On March 10, 2025, California Attorney General Rob Bonta announced an investigative sweep targeting the location data industry, emphasizing compliance with the California Consumer Privacy Act (CCPA). This announcement follows the California legislature proposing a bill that, if passed, would impose restrictions on the collection and use of geolocation data.

Of course, concerns about geolocation tracking are not limited to California.

In California, the Attorney General’s investigation involved sending letters to advertising networks, mobile app providers, and data brokers that appear to the Attorney General to be in violation of the CCPA. These letters notify recipients of potential violations and request additional information regarding their business practices. The focus is on how businesses offer and effectuate consumers’ rights to stop the sale and sharing of personal information and to limit the use of sensitive personal information, including geolocation data.

To avoid enforcement actions, businesses in the location data industry must ensure compliance with the CCPA.

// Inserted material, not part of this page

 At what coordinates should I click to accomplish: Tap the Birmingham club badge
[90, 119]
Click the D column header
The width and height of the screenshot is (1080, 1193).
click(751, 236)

1. Understand Consumer Rights: The CCPA grants California consumers several rights, including the right to know what personal information is being collected, the right to opt out of the sale or sharing of their personal information, and the right to delete their personal information. Because precise geolocation data is “sensitive personal information” under the CCPA, consumer rights also include the right to limit the use or disclosure of such information. Businesses must clearly communicate these rights to consumers (which includes employees).
2. Implement Opt-Out/Limitation Mechanisms: As noted, businesses must provide consumers with the ability to opt out of the sale and sharing of their personal information, and to limit the use or disclosure of sensitive personal information. This includes implementing clear and accessible opt-out/limitation request mechanisms on websites and mobile apps. Once a consumer opts out, businesses cannot sell or share their personal information unless they receive authorization to do so again.
3. Transparency and Accountability: Businesses must be transparent about their data collection and disclosure practices. This includes providing detailed privacy policies that explain what data is collected, how it is used, and the categories of third parties to whom it is disclosed. Additionally, businesses should be prepared to respond to inquiries from the Attorney General’s office and provide documentation of their compliance efforts.